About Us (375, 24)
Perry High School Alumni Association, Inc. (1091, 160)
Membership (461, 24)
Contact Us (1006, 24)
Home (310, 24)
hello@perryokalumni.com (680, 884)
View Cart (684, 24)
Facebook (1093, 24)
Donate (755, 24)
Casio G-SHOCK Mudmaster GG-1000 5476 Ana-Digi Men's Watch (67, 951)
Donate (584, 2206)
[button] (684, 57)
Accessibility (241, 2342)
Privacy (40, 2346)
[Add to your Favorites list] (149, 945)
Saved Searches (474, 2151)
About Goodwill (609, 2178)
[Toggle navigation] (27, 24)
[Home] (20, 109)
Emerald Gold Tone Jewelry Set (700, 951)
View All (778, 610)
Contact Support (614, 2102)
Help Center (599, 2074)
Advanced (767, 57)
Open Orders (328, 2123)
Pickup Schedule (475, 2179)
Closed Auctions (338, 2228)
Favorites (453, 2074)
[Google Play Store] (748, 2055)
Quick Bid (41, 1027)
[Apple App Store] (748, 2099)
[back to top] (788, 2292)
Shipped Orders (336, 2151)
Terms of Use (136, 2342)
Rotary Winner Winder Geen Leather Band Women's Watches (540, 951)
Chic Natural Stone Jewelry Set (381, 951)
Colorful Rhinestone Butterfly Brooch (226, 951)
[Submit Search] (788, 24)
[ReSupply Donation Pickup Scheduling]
* * *
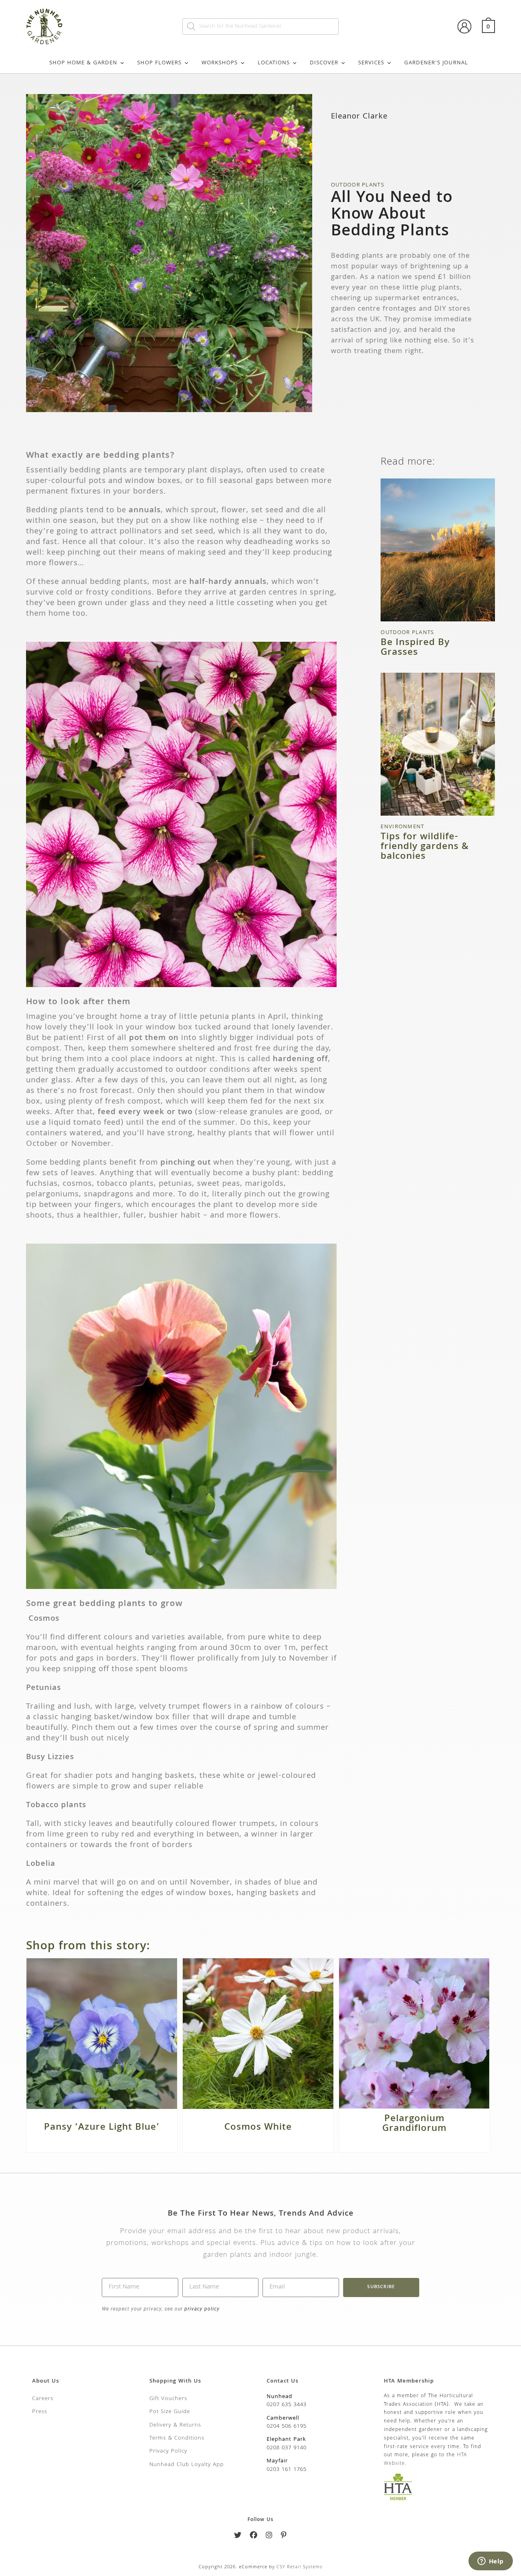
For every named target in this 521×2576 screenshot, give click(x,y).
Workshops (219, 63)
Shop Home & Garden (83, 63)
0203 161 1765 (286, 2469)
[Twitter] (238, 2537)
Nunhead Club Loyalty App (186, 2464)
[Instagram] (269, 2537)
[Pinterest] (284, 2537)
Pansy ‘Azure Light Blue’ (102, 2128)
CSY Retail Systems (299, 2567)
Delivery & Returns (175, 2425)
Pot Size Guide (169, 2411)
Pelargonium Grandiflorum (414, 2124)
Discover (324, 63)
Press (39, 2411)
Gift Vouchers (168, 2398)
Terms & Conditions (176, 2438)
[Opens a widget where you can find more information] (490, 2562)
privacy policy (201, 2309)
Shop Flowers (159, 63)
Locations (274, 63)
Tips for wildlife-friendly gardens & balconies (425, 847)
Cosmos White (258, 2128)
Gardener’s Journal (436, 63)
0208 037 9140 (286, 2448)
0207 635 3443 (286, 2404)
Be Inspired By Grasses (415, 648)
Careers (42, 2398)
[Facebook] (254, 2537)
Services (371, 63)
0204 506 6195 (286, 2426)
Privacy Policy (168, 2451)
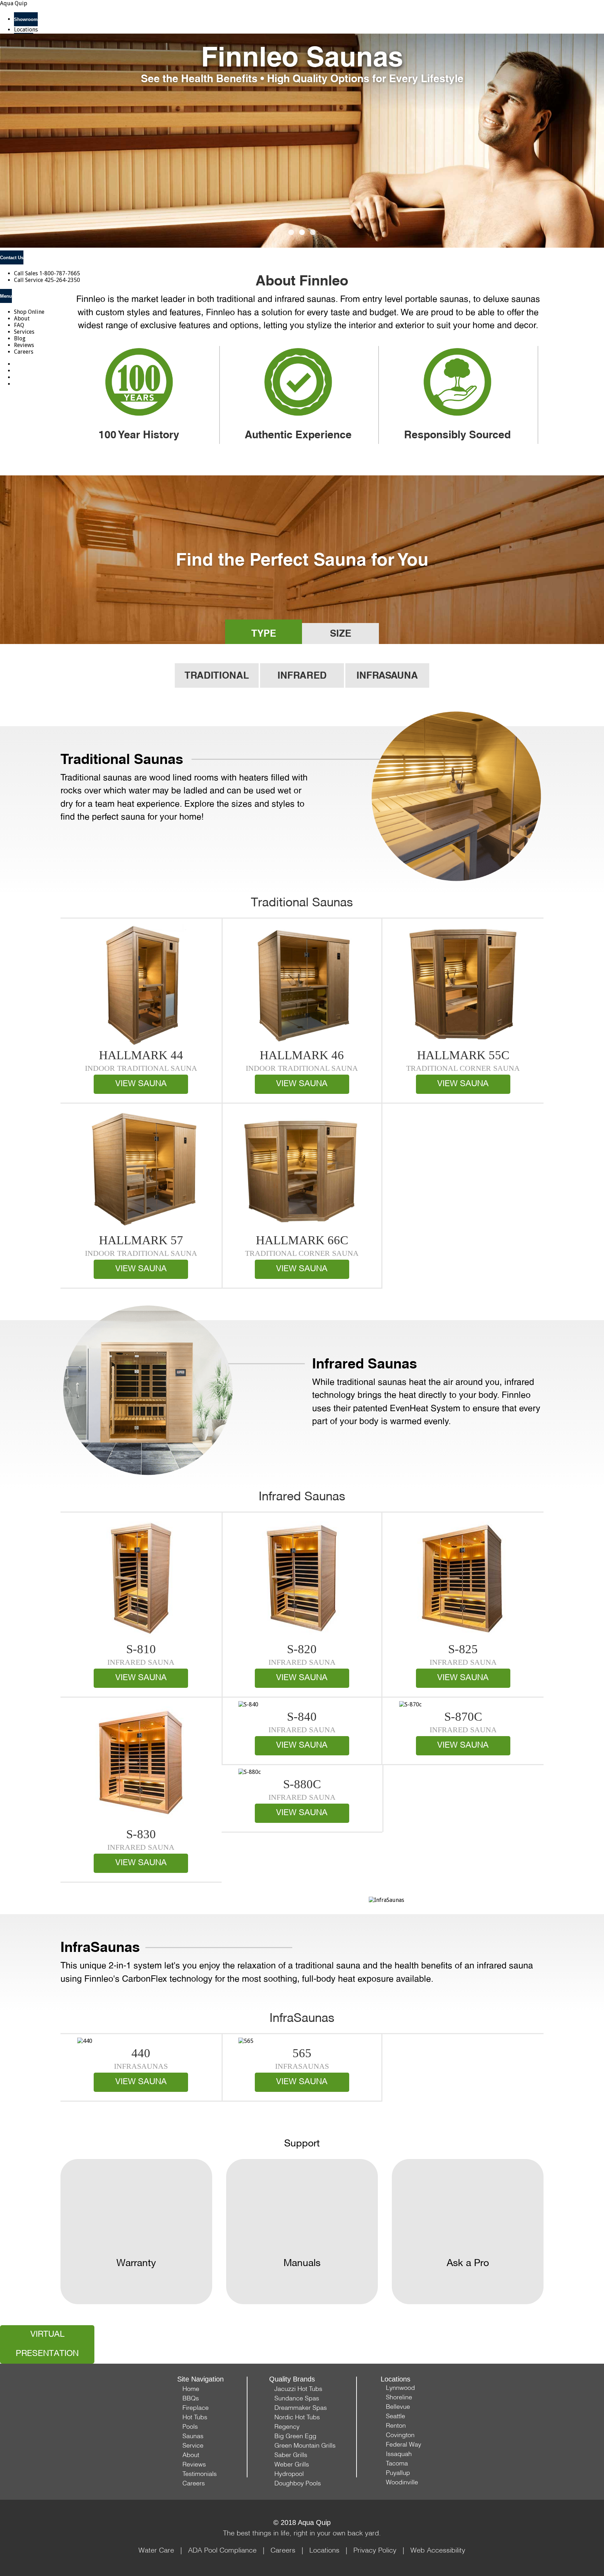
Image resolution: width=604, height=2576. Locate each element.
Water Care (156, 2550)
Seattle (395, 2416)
--
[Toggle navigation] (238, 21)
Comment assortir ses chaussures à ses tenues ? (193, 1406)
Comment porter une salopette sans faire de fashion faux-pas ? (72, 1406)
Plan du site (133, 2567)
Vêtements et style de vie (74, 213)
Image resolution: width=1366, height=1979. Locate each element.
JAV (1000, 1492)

● How to complete this task
Return the span of lines in the data above that opens at the line with "About Us (375, 24)" and closes at the line with "Privacy (40, 2346)", exactly, ends included, nothing else.

● Answer to the problem
About Us (375, 24)
Perry High School Alumni Association, Inc. (1091, 160)
Membership (461, 24)
Contact Us (1006, 24)
Home (310, 24)
hello@perryokalumni.com (680, 884)
View Cart (684, 24)
Facebook (1093, 24)
Donate (755, 24)
Casio G-SHOCK Mudmaster GG-1000 5476 Ana-Digi Men's Watch (67, 951)
Donate (584, 2206)
[button] (684, 57)
Accessibility (241, 2342)
Privacy (40, 2346)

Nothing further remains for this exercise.